Some mysterious 9 stage/ step process for an album that is part Wu/ Killa Beez/ Cilva with hella members sounds too good to be true. From the responses in the thread, it just might be. I want to shed light on Cilva being intimidated by RZA. For someone like him to be so close with the clan is from a place of admiration. I agree that it was very verbose to write an 8 page letter but I understand the gravity of his situation and the gravitas that RZA imparts.

Looking at it from Cilva's perspective, he doesn't want something to close to him to go up in smoke because of entities that are larger than him. From RZA's perspective, he's the first mason who laid stone to/ for the Wu so of course you'd want to have his blessing rather than his contempt. However, you could look at RZA like Royce Gracie. He created Brazilian Jiu-Jitsu (The Wu brand) and consequently the foundation for MMA (everything after) but that's Dana White's now (Cilva's project).

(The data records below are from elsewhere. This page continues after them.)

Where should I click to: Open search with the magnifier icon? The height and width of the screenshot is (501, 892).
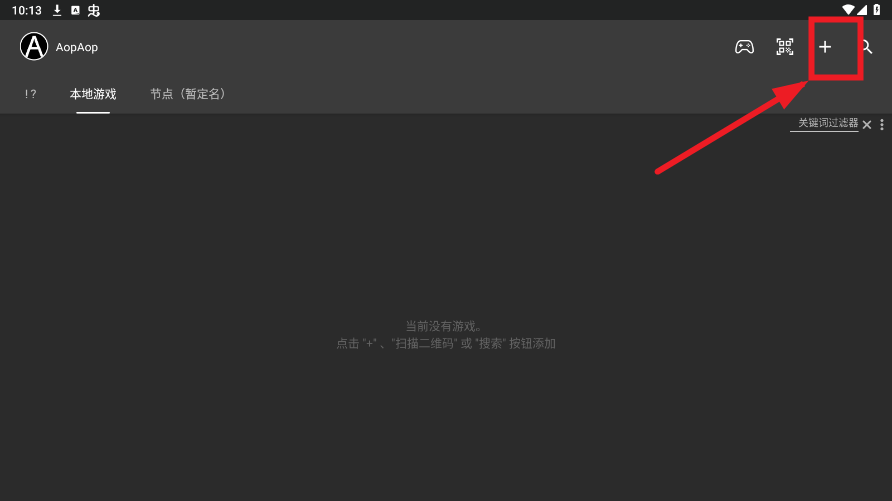point(866,47)
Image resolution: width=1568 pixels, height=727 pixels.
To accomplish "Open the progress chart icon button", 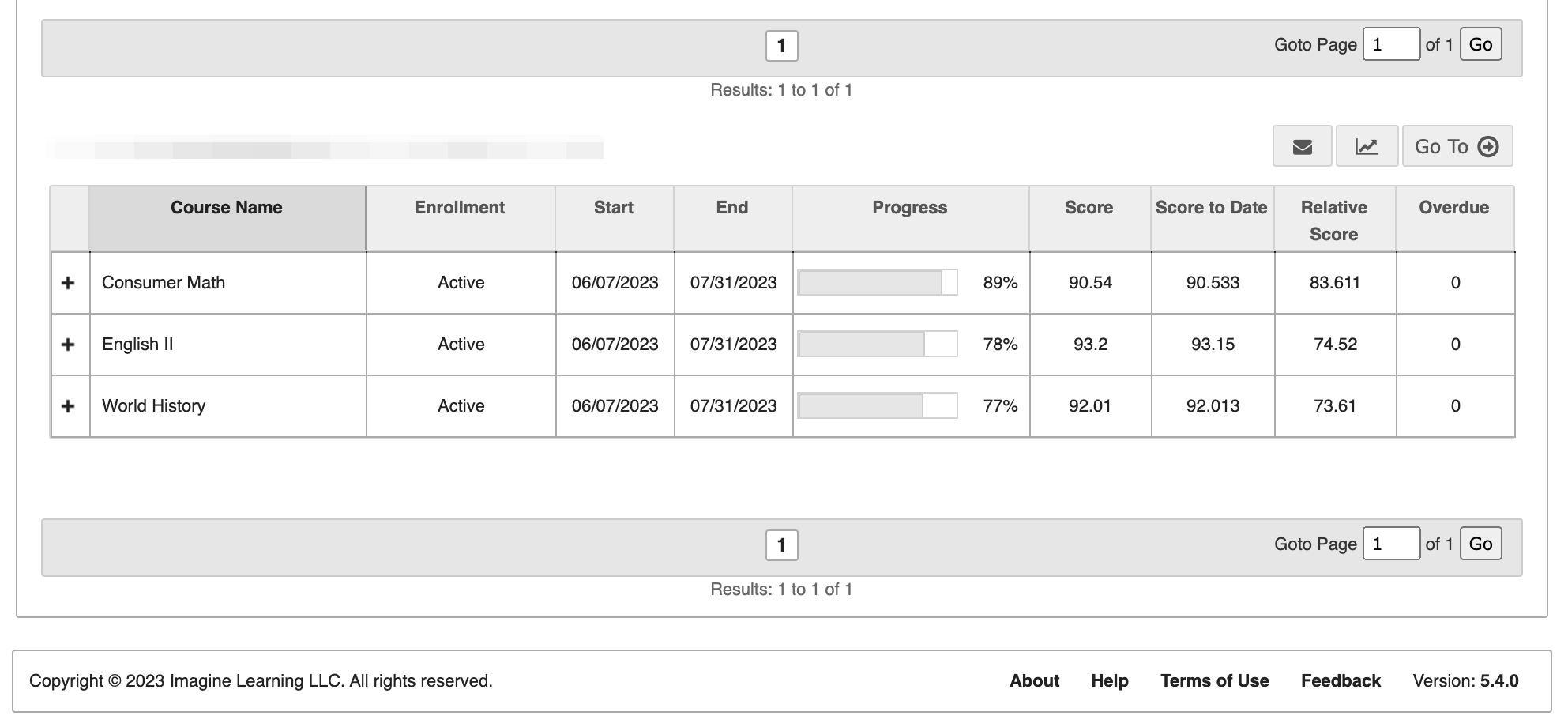I will point(1367,146).
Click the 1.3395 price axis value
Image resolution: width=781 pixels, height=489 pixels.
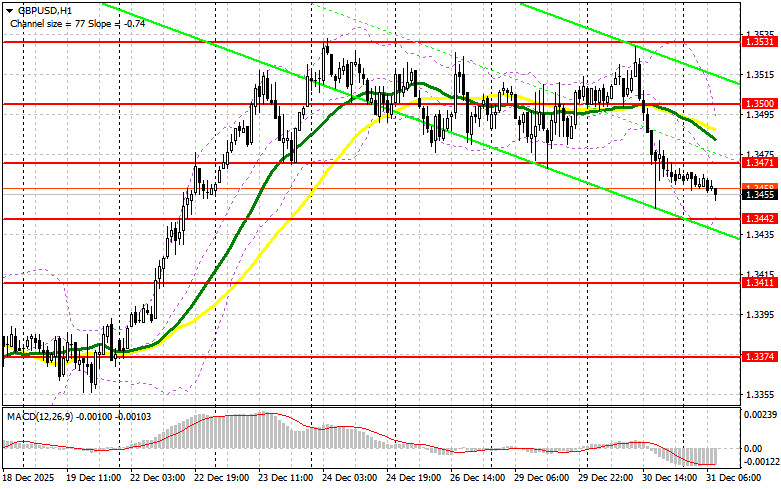click(x=756, y=315)
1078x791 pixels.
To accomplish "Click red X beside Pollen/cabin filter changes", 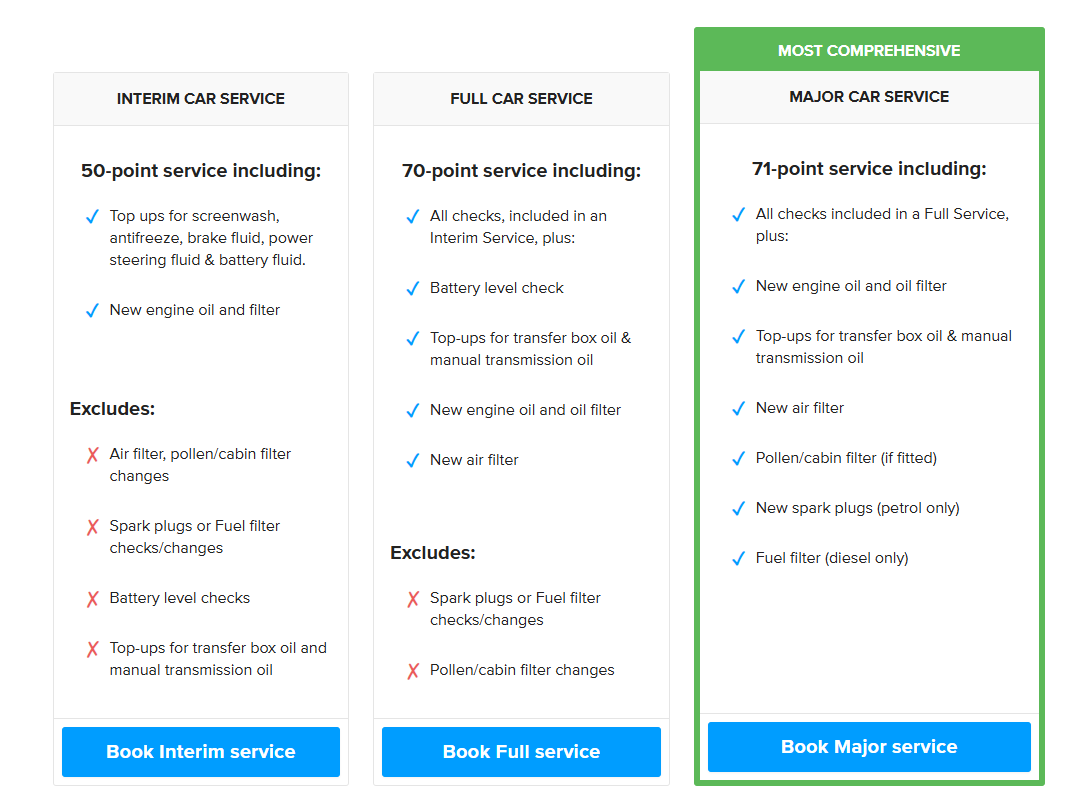I will [412, 671].
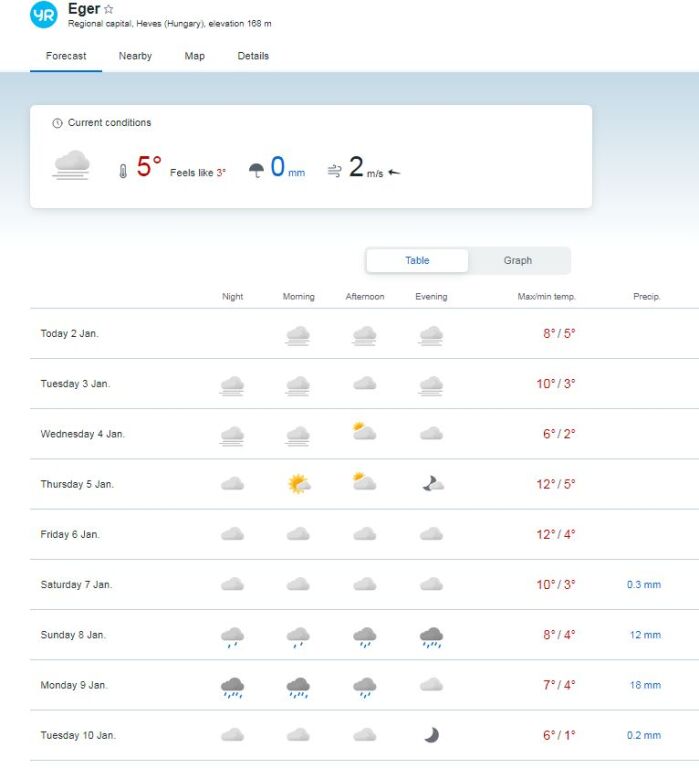Click Monday's 18 mm precipitation value
This screenshot has height=768, width=699.
pyautogui.click(x=644, y=685)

This is something that Cilva has been working towards and he would love to do it his way similar to the direction that MMA has gone under White. He wants his chance but I understand that it's the Wu he's taking it with. I'd love to see it come to fruition just because I want to see the process that he's so invested in. I'd also like to think that the Wu should be open and able to trying new things. Their brand is rock solid and will forever be. I feel at this point in their career's, they can be more adventurous without playing the game so to speak.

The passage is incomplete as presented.